__Exercise set__:
• A. In the MATLAB precision post, what name is sometimes given to the floating point accuracy for a number of interest?
• B. Echo the part of the MATLAB precision post between "format long g" and "number of interest.", inclusive.

Recently, my colleague Rob Comer and I were talking about how to write out a number, in decimal, so that if it were read back into MATLAB, would retain its full precision. The question is how many digits to write out. The number depends on several things, including the datatype the value is stored in. In addition, it may depend on the precision of the value - i.e., was it data collected during an experiment in which only two significant figures were recorded? Today I'll post about the solution Rob and I came up with for choosing the number of digits so if you write out the data as a string, you can read it back in to MATLAB with full precision retained.
Contents
Create Some Values
Let's first create some values, both single and double versions of pi.
format long g dblpi = pi snglpi = single(pi)
dblpi =
3.14159265358979
snglpi =
3.141593
Figure Out Number of Digits
To figure out the number of digits to print, we need to know what the floating point accuracy, sometimes called eps for the number of interest.
eps(snglpi) eps(dblpi)

__Items__:
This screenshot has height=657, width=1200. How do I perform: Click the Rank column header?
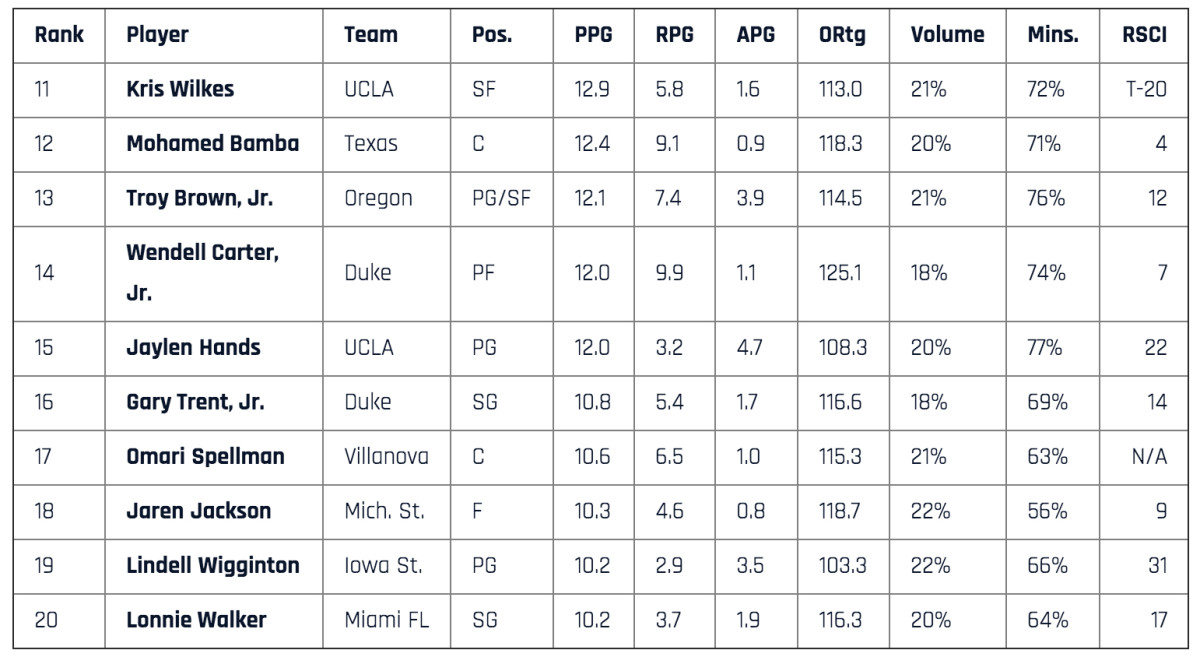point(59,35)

* * *

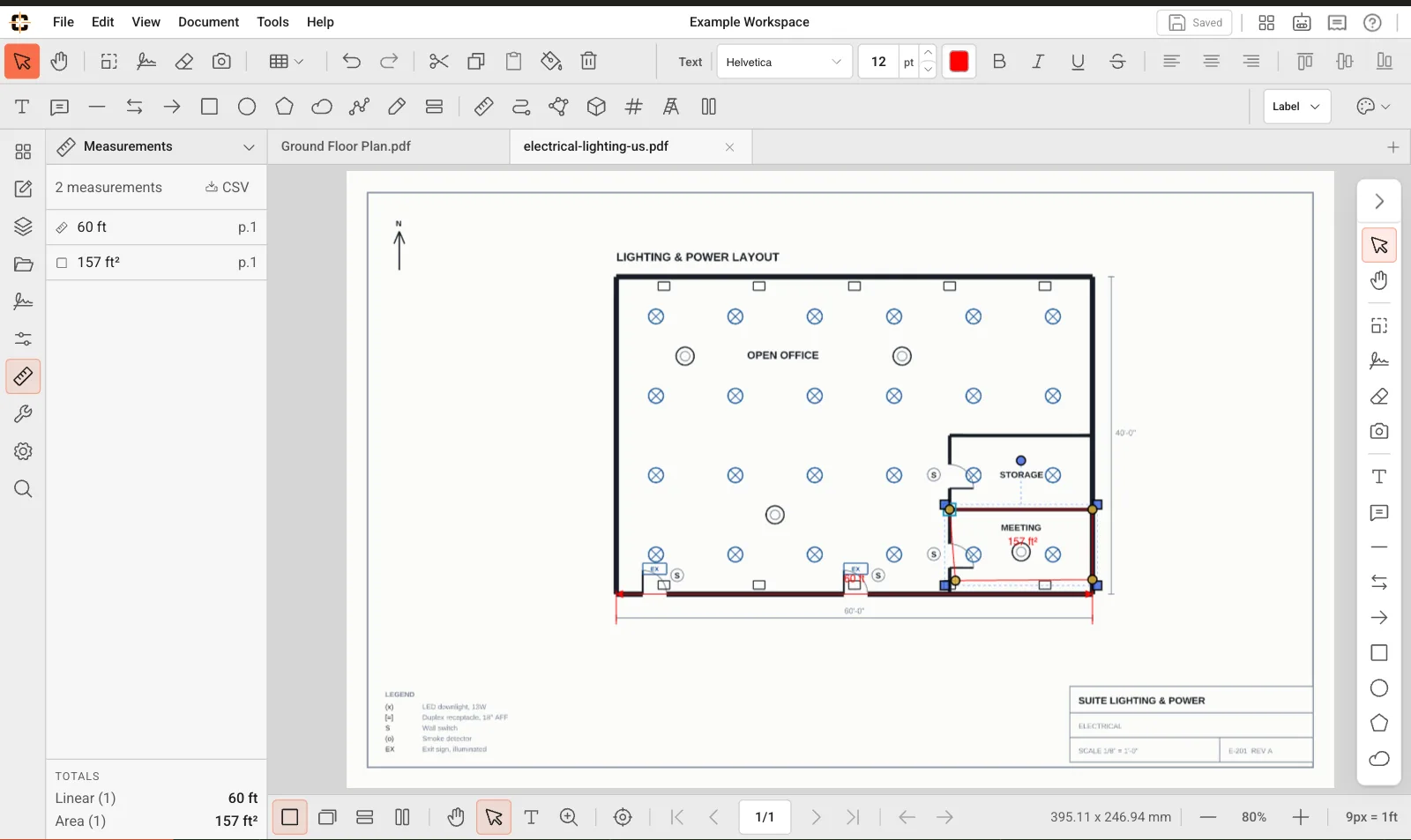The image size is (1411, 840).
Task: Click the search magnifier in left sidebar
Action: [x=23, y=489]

__Answers for this exercise__:
• A. It is sometimes called eps.

• B.
format long g dblpi = pi snglpi = single(pi)
dblpi =
3.14159265358979
snglpi =
3.141593
Figure Out Number of Digits
To figure out the number of digits to print, we need to know what the floating point accuracy, sometimes called eps for the number of interest.